# Where to start?



## TayNune (Jan 5, 2016)

Hello! I'm in a bit of a pickle in training my 4 budgies. Originally, I had 2, and the progress in their training was going slowly, but surely. Training 2 budgies at the same time was very tough. However, with owning 2 cats, they were very quiet. Long story short, after a lot of research, I thought that perhaps the reason they never sang was that they didn't feel safe.
So, I decided to get 2 more, and make a mini flock, and they are now noisey and playful as ever, and actually dance at the bottom of the cage to tease the cats.
However, none of them react positively to my hand anymore. I can pick them up with treat sticks, but they are all terrified of me. Where do I even start to bond with them? My schedule is extremely hectic and I cannot dedicate set times or even that I will have training time every day.

When I get home, I put their perch up, open the cage door, and walk away. They come out on their own- and that's their playtime (with the cats put away, of course.) 
Any advice or help would be appreciated, and I already read the training and bonding articles, but they seem geared towards owners with only one budgie.
Thank you!


----------



## aluz (Jul 24, 2011)

Hi there,

In order to tame a budgie, whether it is just one or more, the necessary time required to work with them must be met and before starting with the actual hands-on training, the foundations of trust between pets and owner must be established. 
You can take 20 minutes out of your daily time to do a short training session. With 4 budgies sharing the same cage, it's more difficult to reach results, so you can opt by working with the budgie who is showing more promise and is more receptive to you. 
By doing one-on-one daily sessions with your budgie and spending good quality time with him/her you will be well on your way of solidifying the bond and this will in turn make it easier for your other budgies to learn to trust you, to no longer see you as a potential threat and to be more open to you.

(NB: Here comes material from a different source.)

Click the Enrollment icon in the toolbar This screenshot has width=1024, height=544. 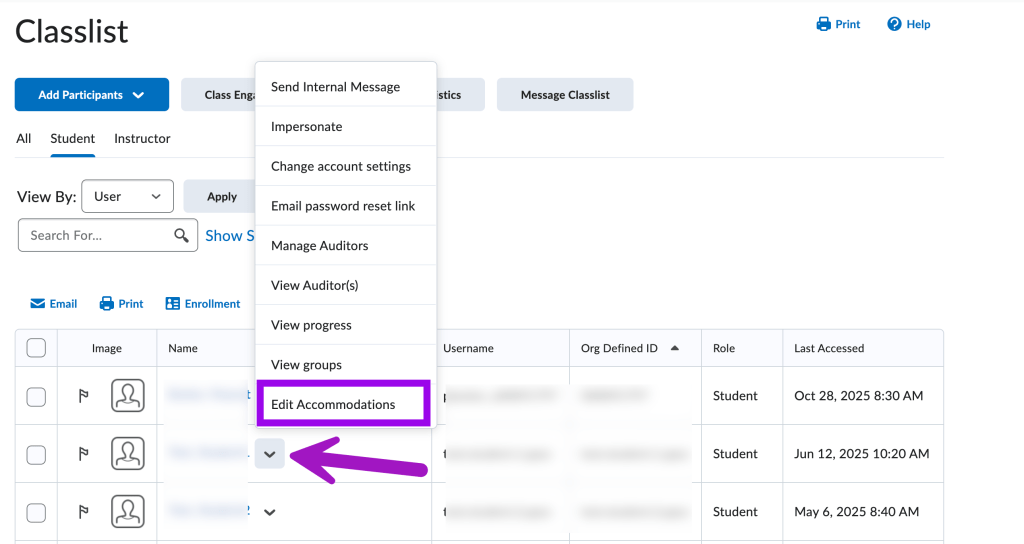[173, 304]
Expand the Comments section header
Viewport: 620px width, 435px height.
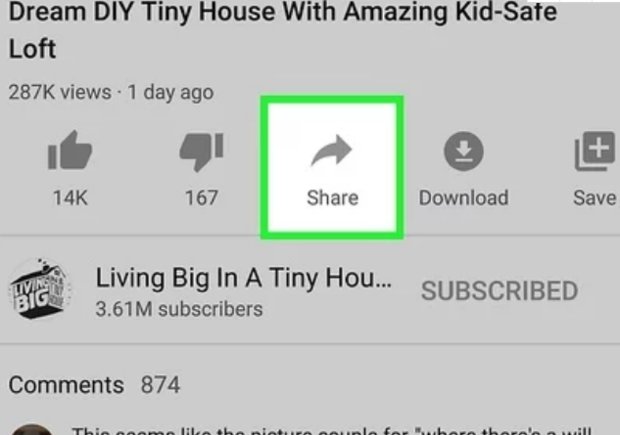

For the overall safety and well being of your budgies, it's best that their cage is placed in a cat free room. 
The same things goes when your budgies are having their out cage time. 
Even if your budgies are in the cage, a cat can still attack and seriously injure a pet bird. Remember these are irrational animals who can and will react by instinct. 
Take a look at this link for the detailed information and please follow the recommendations: http://talkbudgies.com/general-budgie-talk/329945-cats-dogs-predators-birds-prey.html


----------



## FaeryBee (May 9, 2011)

*
I agree with aluz

Having your budgies cage in an area where the cats are when you are not at home really isn't in your budgies' best interest. 
It would be best to have them in a cat-free room.*


----------